Medicare to adjust payment for dialysis drugs after overspending millions


Federal auditors found recently that the Medicare program could save as much as $880 million annually. (Mehmet Dilsiz)

The Medicare system is recalculating how much it will reimburse hospitals and clinics for the drugs used to treat dialysis patients after federal auditors found recently that the program could save as much as $880 million annually.

An analysis by The Washington Post in August showed that the government was overspending by hundreds of millions for just one group of those drugs.

The overpayment occurs because the government reimburses hospitals and clinics under an assumption that the drugs are being given at the higher doses widely used in 2007. Since then, however, the use of the drugs has declined significantly, partly because of repeated government warnings about their safety and partly because Medicare removed the financial incentives for using larger doses.

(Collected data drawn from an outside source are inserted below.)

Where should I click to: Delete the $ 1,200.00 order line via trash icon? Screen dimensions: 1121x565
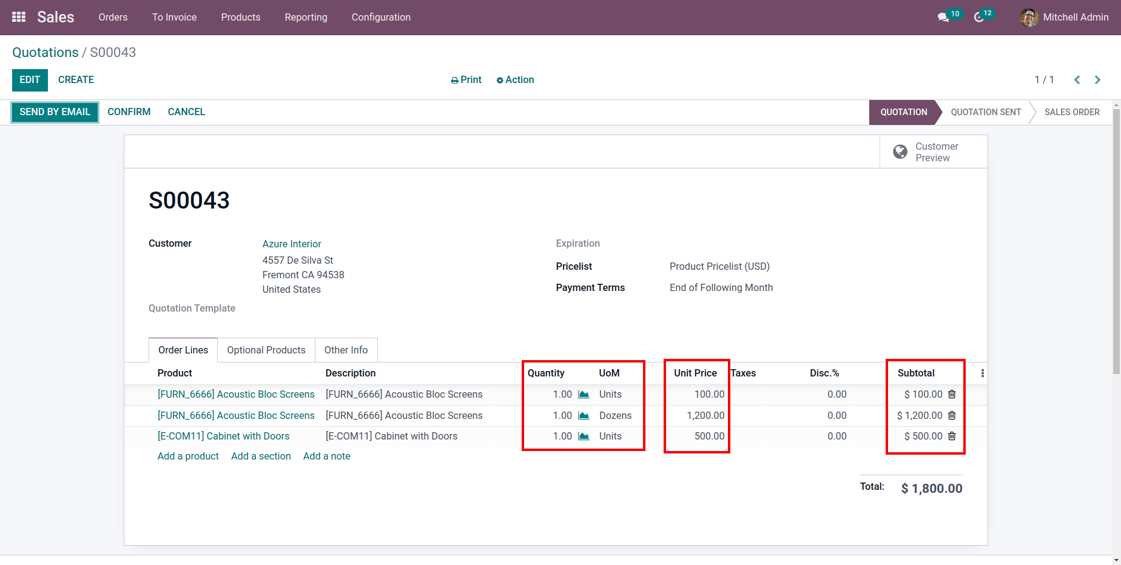[x=952, y=415]
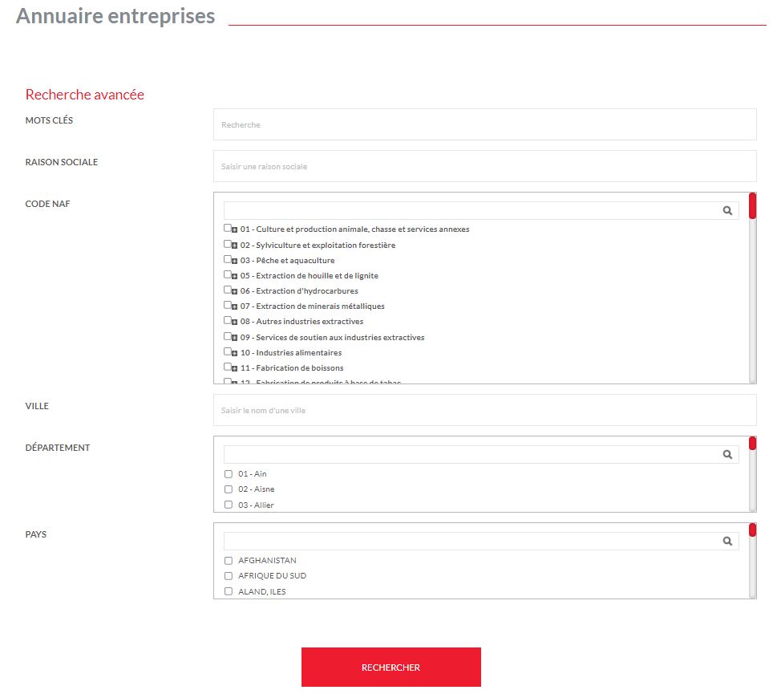The image size is (773, 694).
Task: Expand the 10 - Industries alimentaires node
Action: click(234, 354)
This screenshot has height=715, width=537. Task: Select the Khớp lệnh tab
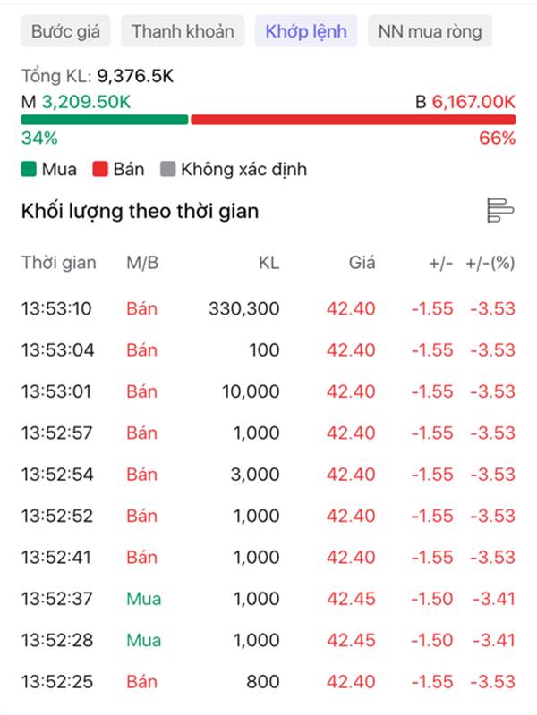tap(307, 32)
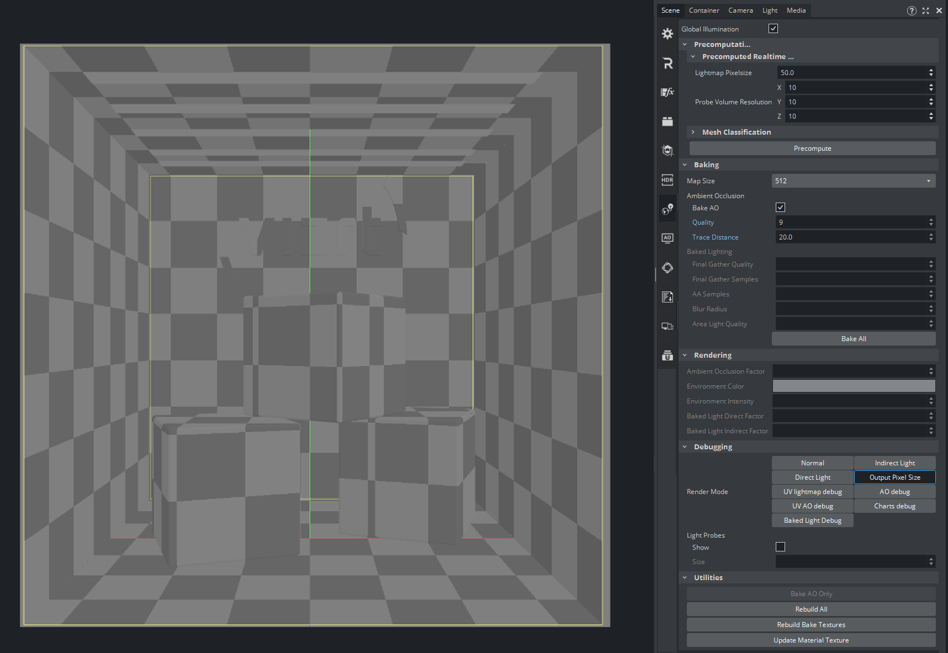Enable the Light Probes Show checkbox
The image size is (948, 653).
(x=780, y=547)
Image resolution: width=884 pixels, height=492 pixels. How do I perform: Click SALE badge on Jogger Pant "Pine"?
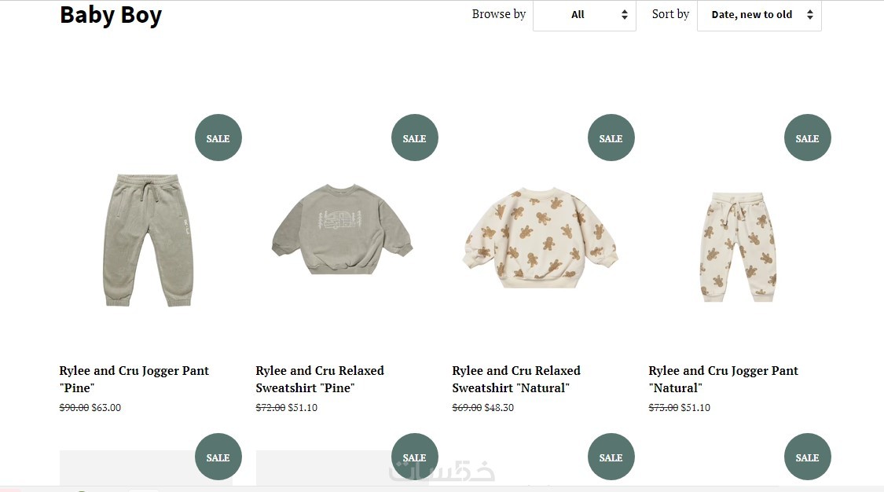tap(218, 138)
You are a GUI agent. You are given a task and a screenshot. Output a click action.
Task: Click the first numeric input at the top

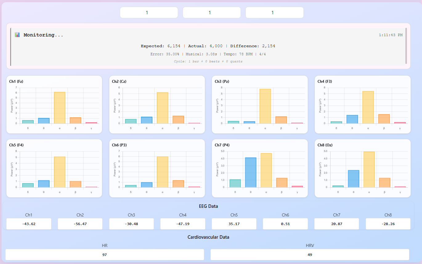click(x=149, y=12)
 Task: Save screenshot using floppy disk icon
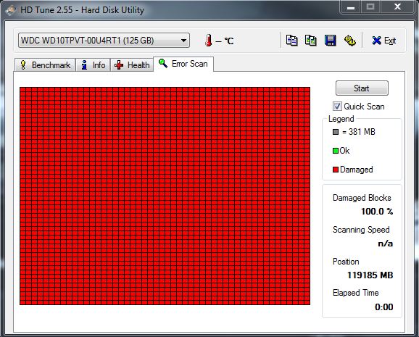[331, 41]
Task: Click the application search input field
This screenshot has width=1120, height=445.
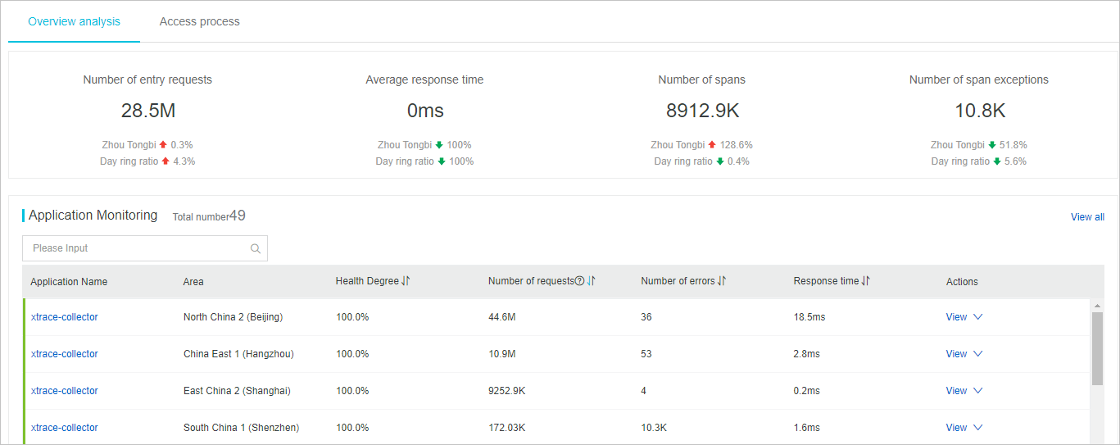Action: click(135, 249)
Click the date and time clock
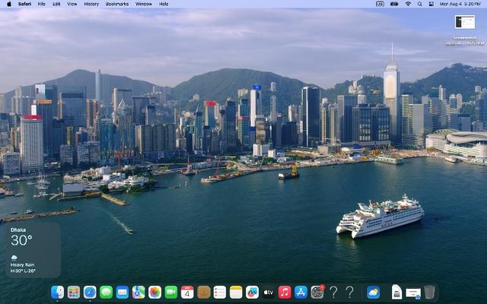This screenshot has height=304, width=487. point(460,4)
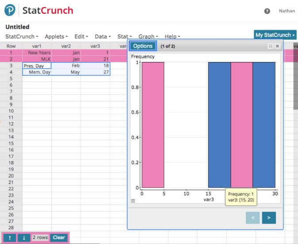Close the histogram graph window

click(277, 46)
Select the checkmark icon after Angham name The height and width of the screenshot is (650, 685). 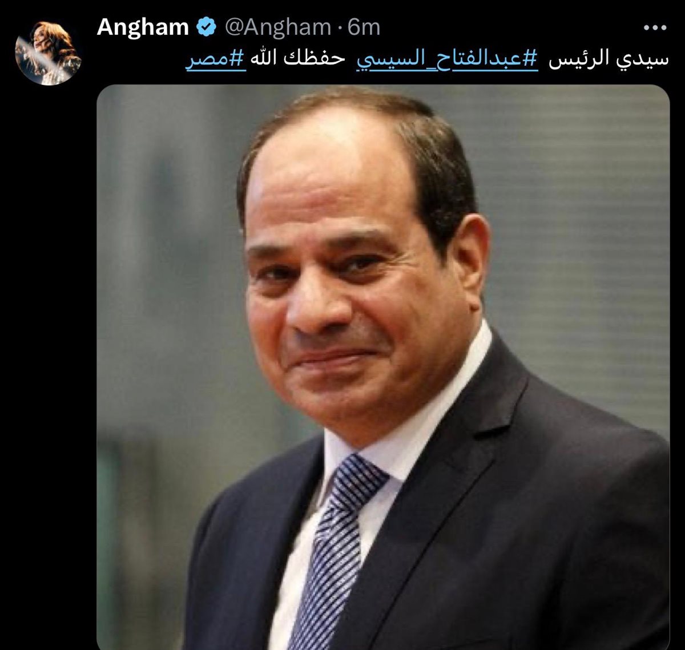206,27
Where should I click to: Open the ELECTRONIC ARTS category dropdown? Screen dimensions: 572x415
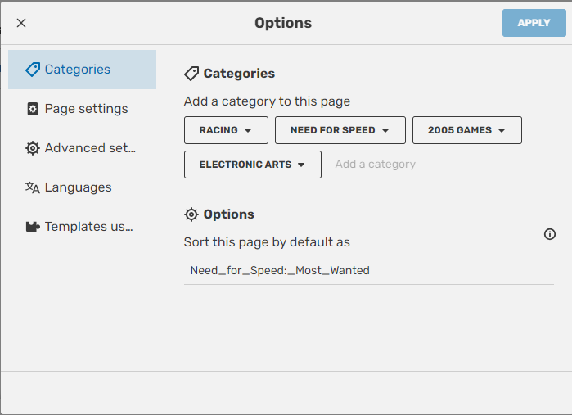click(x=301, y=165)
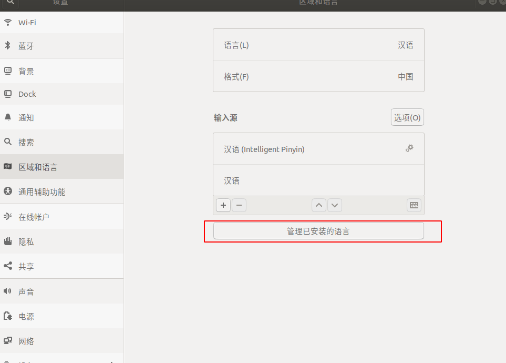Click the 蓝牙 (Bluetooth) icon in the sidebar
This screenshot has height=363, width=506.
coord(8,46)
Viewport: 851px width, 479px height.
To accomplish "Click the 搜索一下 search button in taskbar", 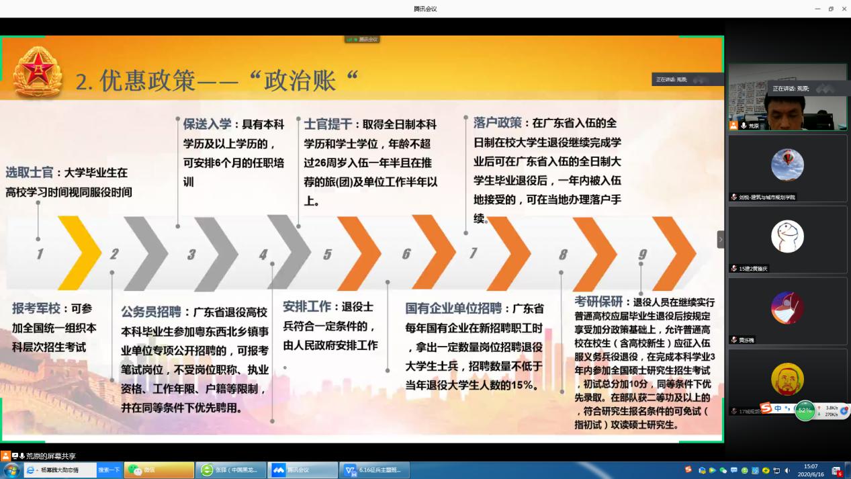I will [109, 470].
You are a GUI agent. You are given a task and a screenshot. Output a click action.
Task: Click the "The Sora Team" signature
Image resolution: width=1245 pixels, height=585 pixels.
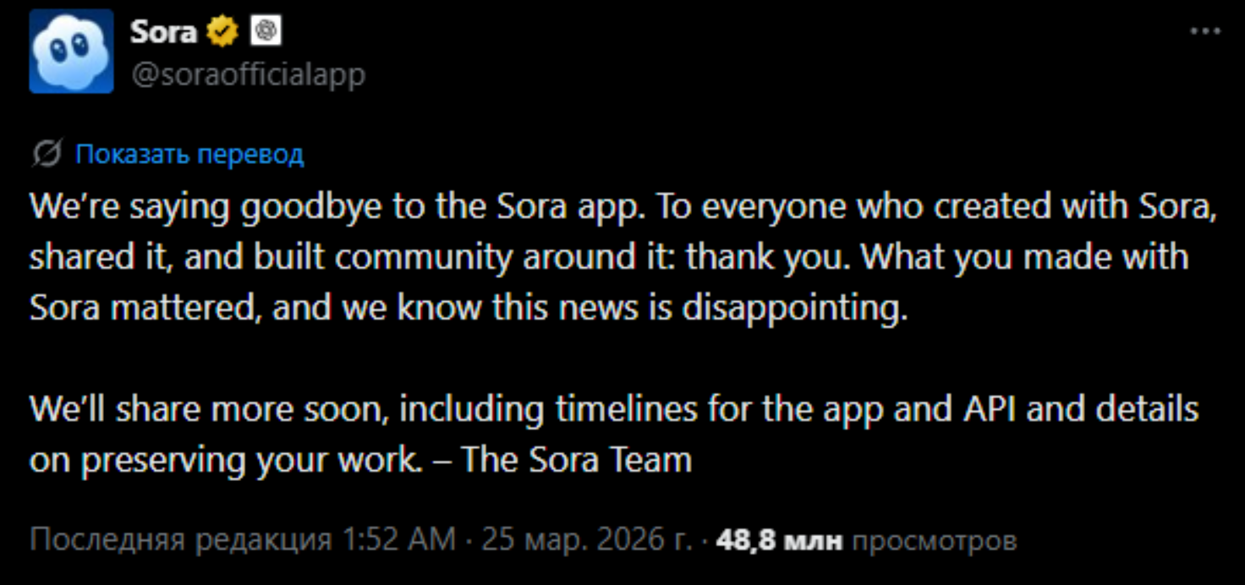[578, 461]
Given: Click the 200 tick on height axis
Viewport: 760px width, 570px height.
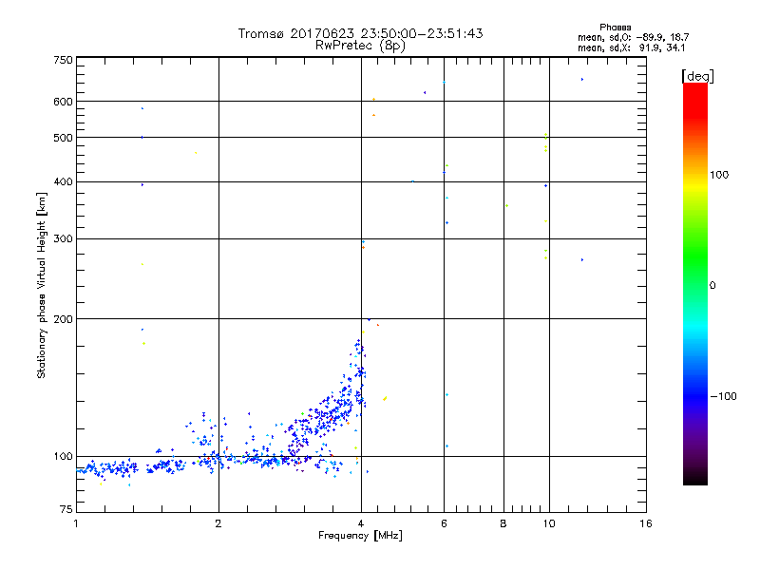Looking at the screenshot, I should (63, 318).
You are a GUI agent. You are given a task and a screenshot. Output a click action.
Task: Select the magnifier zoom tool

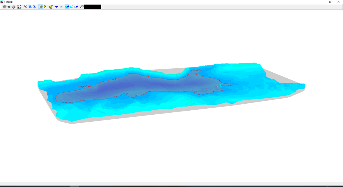point(30,7)
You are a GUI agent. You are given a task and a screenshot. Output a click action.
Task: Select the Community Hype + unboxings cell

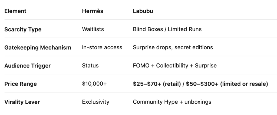point(172,102)
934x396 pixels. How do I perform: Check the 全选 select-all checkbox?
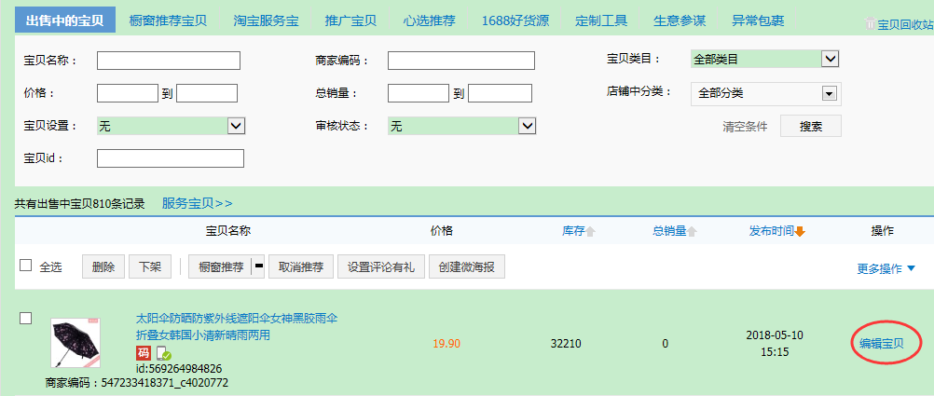[x=26, y=266]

“It’s good that Medicare is finally going to set a new, more accurate price,” said Dennis Cotter, president of the Medical Technology and Practice Patterns Institute, a research group, who called for price changes in 2011. “It’s unfortunate that they could have done this two years ago. This has so far cost taxpayers more than $1.6 billion.”

The overpayment, however, will continue until new rates are established in 2014. Medicare could propose a new price this June and finalize it in November.

The overpayment for the drugs reflects the promise and the complexity of large-scale reform of government health-care spending.

For years, a trio of anemia drugs — all manufactured by Amgen, a California biotech company — cost Medicare as much as $3 billion annually. Nearly two decades after their introduction in 1989, however, their purported benefits were found to be overstated, and the FDA issued warnings about their potentially deadly side effects, such as cancer, strokes and heart attacks.

In 2011, after years of urging by watchdog groups, the Medicare system removed the financial incentives for doctors and health-care facilities to use extra amounts of the anemia drugs for dialysis patients, one of the primary groups receiving them. Until then, larger doses meant bigger profits.

But the change didn’t save Medicare much money. Instead, the government has been paying hospitals and dialysis clinics for using the anemia drugs, and two others, as if the doses were as large as they were in 2007.

The government could have saved between $650 million and $880 million if the payments were based on the drugs’ current usage levels, the Government Accountability Office found in a December report. (Focusing on just the anemia drugs, the Post analysis indicated that the savings were in excess of $400 million.)

The GAO analysis “suggests that the bundled payment rate is too high and that Medicare is paying more than necessary for dialysis care,” the report said.

Medicare officials told the GAO that they had no immediate plans to recalculate the payment, according to the report, and that they did not have the authority from Congress.

The GAO then asked Congress to intervene. The legislation resolving the “fiscal cliff” this month ordered Medicare to “make reductions” to the payment for the drugs based on their lower usage levels.

Medicare officials said they are now recalculating the price.